- AIM OF THE TASK
Write out the lines below word for word, leaving out the picture.
— START DATASET CONTENT —
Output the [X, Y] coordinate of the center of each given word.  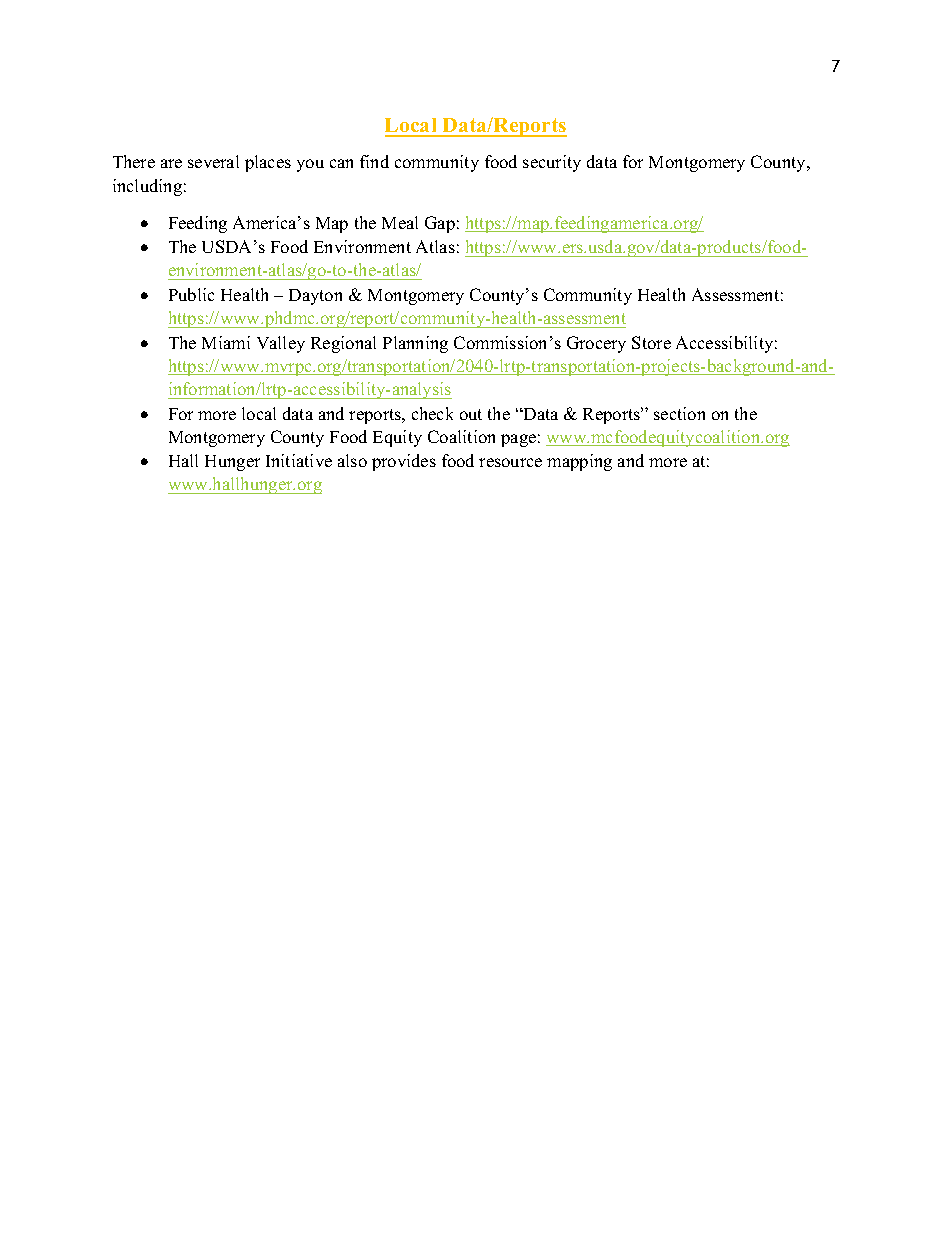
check [432, 413]
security [552, 163]
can [341, 163]
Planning [415, 344]
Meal [400, 222]
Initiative [299, 460]
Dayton [315, 297]
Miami [226, 342]
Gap [440, 224]
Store [651, 342]
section [679, 413]
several [213, 161]
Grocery [596, 344]
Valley [281, 344]
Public [191, 294]
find [374, 161]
— END DATASET CONTENT —
- PROBLEM SOLUTION
Output the [X, Y] coordinate of the center of each given word.  
check [432, 413]
security [552, 163]
can [341, 163]
Planning [415, 344]
Meal [400, 222]
Initiative [299, 460]
Dayton [315, 297]
Miami [226, 342]
Gap [440, 224]
Store [651, 342]
section [679, 413]
several [213, 161]
Grocery [596, 344]
Valley [281, 344]
Public [191, 294]
find [374, 161]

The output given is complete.